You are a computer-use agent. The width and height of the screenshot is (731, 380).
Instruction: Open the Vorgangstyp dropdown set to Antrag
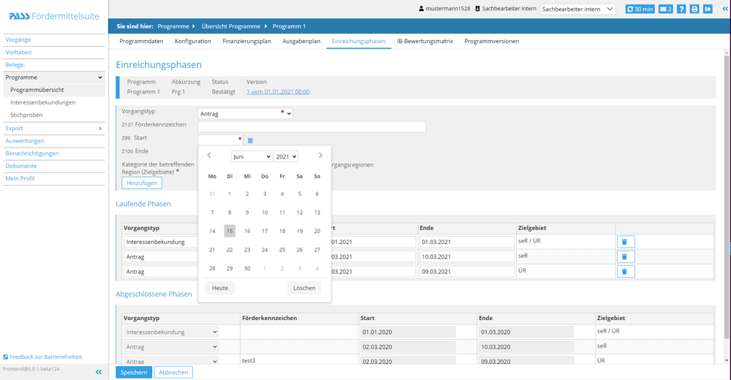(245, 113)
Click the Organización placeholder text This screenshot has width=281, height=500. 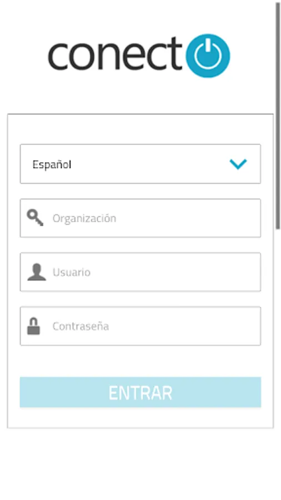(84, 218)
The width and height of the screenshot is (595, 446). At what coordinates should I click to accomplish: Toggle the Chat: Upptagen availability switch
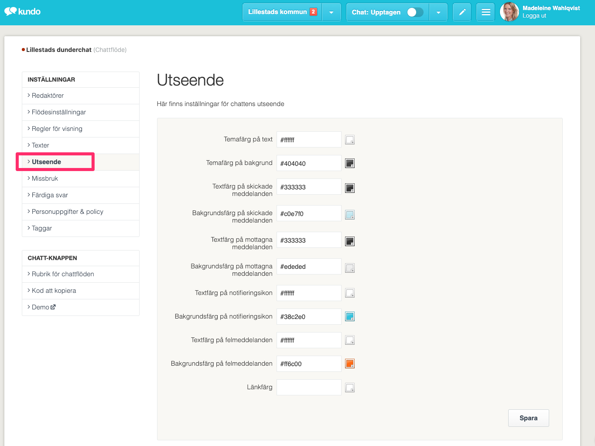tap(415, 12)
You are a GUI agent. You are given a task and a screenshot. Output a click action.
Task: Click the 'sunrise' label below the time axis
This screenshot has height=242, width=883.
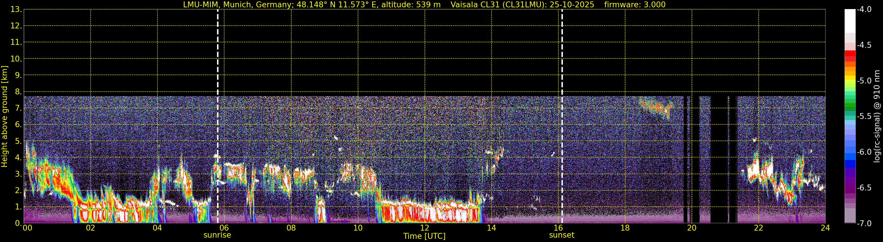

◆ ◆ ◆

_TASK PROMPT:_ Render the lines from the one containing "The width and height of the screenshot is (595, 446)." through the end of the items as a numbered list, omitting blank lines and leaving out the pictures.

_FULL OUTPUT:_
1. The width and height of the screenshot is (595, 446). At what coordinates should I click to accomplish: Toggle the Chat: Upptagen availability switch
2. tap(415, 12)
3. You are a GUI agent. You are given a task and a screenshot. Output a click action.
4. Task: Click the 'sunrise' label below the time axis
5. This screenshot has height=242, width=883.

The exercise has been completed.